Search code examples
pysparkapache-spark-mllib

Type Error in Gradient Boosted Trees from mllib


I try to run a Gradient Boosted Tree Algorithm on some data with mixed types:

[('feature1', 'bigint'),
 ('feature2', 'int'),
 ('label', 'double')]

I tried the following

from pyspark.mllib.tree import GradientBoostedTrees, GradientBoostedTreesModel
from pyspark.ml.feature import VectorAssembler
from pyspark.mllib.linalg import Vector as MLLibVector, Vectors as MLLibVectors
from pyspark.mllib.regression import LabeledPoint

vectorAssembler = VectorAssembler(inputCols = ["feature1", "feature2"], outputCol = "features")

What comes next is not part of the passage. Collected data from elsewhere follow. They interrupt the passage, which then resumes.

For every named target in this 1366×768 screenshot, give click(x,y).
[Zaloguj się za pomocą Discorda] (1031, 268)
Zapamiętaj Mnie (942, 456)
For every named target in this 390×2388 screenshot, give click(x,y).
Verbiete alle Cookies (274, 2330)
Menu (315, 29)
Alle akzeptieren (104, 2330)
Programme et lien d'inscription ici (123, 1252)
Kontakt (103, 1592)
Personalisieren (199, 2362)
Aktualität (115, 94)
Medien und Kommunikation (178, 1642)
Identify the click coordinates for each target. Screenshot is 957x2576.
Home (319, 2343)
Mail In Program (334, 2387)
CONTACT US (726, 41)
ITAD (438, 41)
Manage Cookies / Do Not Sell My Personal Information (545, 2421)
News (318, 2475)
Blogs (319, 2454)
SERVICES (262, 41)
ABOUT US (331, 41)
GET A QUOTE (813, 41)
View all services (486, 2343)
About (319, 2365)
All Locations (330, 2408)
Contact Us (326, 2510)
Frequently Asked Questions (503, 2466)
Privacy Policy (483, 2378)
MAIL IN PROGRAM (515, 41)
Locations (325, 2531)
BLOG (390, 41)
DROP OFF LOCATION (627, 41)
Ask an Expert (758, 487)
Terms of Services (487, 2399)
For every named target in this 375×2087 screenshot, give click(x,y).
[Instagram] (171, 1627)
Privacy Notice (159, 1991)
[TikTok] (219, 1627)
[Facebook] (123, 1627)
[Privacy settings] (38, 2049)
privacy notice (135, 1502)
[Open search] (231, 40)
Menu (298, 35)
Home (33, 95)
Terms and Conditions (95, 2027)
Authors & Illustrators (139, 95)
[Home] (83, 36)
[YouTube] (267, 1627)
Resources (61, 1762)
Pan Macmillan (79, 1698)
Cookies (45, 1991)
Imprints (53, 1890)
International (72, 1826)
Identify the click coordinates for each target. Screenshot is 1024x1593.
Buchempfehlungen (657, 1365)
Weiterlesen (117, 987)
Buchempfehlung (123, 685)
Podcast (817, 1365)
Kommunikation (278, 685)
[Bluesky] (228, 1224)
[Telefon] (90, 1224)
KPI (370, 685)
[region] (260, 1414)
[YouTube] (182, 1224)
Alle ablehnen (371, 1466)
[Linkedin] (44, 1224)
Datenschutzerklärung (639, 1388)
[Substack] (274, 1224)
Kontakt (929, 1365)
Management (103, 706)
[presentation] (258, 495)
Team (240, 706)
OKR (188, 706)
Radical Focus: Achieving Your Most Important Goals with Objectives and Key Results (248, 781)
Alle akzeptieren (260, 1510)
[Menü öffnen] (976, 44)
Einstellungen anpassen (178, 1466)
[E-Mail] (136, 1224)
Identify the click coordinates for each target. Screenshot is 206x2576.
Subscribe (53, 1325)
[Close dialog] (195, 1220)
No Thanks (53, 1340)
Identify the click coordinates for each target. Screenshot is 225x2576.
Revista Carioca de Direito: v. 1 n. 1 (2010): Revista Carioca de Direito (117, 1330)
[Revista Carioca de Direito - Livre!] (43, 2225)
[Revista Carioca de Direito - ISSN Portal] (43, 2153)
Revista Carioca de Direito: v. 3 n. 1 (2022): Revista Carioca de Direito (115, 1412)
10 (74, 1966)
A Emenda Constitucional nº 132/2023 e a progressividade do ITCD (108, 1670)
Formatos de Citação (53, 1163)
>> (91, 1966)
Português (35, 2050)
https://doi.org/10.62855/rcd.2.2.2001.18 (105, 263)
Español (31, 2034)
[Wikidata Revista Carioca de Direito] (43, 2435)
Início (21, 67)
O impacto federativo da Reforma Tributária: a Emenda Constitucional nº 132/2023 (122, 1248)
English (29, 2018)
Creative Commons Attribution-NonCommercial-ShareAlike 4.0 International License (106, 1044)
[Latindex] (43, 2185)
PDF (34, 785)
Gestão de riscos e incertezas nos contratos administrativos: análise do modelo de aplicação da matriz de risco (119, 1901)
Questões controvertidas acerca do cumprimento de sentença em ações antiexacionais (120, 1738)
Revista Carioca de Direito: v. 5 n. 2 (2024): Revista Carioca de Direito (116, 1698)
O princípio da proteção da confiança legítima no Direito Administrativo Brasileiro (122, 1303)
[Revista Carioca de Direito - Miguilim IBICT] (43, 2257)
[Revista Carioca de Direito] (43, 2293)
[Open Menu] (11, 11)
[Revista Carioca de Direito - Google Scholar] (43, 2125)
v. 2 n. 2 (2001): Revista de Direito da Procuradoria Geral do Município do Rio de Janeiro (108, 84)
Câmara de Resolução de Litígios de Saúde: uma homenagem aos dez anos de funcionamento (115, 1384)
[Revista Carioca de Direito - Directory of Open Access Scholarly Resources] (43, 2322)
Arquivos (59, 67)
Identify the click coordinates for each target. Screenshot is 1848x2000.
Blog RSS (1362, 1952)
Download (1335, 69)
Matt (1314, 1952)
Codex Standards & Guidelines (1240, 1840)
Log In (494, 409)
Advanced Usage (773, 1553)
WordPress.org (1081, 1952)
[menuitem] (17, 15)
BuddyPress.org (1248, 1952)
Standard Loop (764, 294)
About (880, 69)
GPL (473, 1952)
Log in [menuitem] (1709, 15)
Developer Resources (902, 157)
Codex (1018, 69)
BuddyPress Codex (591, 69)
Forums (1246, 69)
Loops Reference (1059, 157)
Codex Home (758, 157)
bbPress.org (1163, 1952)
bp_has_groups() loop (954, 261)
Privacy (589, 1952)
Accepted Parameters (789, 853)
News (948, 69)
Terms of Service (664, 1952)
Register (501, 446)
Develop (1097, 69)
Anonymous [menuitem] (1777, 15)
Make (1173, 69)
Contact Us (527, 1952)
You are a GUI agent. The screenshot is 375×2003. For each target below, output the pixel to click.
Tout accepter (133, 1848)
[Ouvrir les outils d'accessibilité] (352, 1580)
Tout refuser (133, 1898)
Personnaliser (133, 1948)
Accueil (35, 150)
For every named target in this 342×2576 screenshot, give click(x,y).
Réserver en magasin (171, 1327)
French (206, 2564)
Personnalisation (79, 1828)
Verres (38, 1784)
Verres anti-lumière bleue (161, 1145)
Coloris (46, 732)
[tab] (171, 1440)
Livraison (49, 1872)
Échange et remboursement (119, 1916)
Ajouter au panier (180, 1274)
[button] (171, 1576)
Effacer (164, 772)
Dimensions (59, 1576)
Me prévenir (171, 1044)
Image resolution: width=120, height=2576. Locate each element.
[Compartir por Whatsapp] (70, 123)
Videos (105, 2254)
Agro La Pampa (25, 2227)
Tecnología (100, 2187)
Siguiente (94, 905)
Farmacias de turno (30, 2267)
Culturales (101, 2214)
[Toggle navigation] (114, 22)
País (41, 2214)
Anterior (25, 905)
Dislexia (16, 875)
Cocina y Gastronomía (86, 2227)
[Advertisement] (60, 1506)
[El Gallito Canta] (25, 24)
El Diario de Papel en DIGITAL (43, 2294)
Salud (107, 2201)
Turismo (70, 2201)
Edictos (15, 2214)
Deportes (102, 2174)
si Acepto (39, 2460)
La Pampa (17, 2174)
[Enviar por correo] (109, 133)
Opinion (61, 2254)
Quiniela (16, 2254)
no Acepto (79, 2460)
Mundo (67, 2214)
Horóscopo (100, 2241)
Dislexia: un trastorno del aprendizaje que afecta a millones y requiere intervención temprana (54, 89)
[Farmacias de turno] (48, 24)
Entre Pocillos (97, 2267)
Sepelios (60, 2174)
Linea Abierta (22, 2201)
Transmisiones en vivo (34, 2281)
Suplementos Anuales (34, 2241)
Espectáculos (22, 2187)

data_assembled = vectorAssembler.transform(data)
data_assembled = data_assembled.select(['features', 'label'])
data_assembled = data_assembled.select(F.col("features"), F.col("label"))\
  .rdd\
  .map(lambda row: LabeledPoint(MLLibVectors.fromML(row.label), MLLibVectors.fromML(row.features)))

(trainingData, testData) = data_assembled.randomSplit([0.9, 0.1])

model = GradientBoostedTrees.trainRegressor(trainingData,
                                            categoricalFeaturesInfo={}, numIterations=100)

However I get the following error:

TypeError: Unsupported vector type <class 'float'>

But none of my types is actually float. Also, feature2 is binary if that is relevant.


Solution

  • I ended up avoiding the mllib implementation and going with Spark ML instead:

    from pyspark.ml.feature import VectorAssembler
    from pyspark.ml.regression import GBTRegressor
    
    vectorAssembler = VectorAssembler(inputCols = ["feature1", "feature2"], outputCol = "features")
    
    data_assembled = vectorAssembler.transform(data)
    data_assembled = data_assembled.select(F.col("label"), F.col("features"))
    
    (trainingData, testData) = data_assembled.randomSplit([0.7, 0.3])
    
    gbt_model = GBTRegressor(featuresCol="features", maxIter=10).fit(trainingData)
    

    Python does not have the required double type for LabeledPoint objects so I assume the mapping from pyspark results in the conversion to float.